# HOW TO COMPLETE THIS TASK
Show every line from the entries that follow which holds the word "Pearl".

# AVAILABLE DATA
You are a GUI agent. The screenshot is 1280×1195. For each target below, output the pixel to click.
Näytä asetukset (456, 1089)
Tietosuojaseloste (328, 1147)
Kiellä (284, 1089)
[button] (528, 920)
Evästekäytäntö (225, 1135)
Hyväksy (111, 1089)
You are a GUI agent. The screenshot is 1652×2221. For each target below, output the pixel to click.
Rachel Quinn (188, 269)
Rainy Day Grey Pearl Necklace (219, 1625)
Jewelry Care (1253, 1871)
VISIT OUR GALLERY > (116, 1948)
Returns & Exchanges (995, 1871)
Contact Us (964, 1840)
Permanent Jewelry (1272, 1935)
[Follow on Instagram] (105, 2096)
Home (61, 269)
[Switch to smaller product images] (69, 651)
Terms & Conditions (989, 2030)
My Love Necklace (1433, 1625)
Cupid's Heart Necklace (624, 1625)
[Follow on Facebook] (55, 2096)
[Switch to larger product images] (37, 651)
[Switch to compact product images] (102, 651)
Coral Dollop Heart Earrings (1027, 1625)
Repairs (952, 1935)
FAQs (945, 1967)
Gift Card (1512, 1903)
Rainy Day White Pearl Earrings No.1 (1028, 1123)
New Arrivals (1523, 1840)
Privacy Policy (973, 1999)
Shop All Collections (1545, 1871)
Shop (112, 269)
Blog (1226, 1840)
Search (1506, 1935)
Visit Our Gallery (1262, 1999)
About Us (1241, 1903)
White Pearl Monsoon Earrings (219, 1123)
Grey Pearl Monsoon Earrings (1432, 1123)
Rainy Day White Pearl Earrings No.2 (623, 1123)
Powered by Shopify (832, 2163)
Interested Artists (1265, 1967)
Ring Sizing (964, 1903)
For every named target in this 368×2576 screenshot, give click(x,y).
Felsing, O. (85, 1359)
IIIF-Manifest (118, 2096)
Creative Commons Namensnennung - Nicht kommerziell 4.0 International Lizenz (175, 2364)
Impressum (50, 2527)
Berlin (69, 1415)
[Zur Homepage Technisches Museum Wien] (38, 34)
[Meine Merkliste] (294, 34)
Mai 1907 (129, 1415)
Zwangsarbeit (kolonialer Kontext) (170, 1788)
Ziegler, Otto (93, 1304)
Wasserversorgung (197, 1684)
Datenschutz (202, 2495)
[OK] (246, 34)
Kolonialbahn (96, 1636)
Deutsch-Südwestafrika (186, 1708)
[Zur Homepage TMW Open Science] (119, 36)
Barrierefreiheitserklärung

# ANSWER SECTION
Rainy Day Grey Pearl Necklace (219, 1625)
Rainy Day White Pearl Earrings No.1 (1028, 1123)
White Pearl Monsoon Earrings (219, 1123)
Grey Pearl Monsoon Earrings (1432, 1123)
Rainy Day White Pearl Earrings No.2 (623, 1123)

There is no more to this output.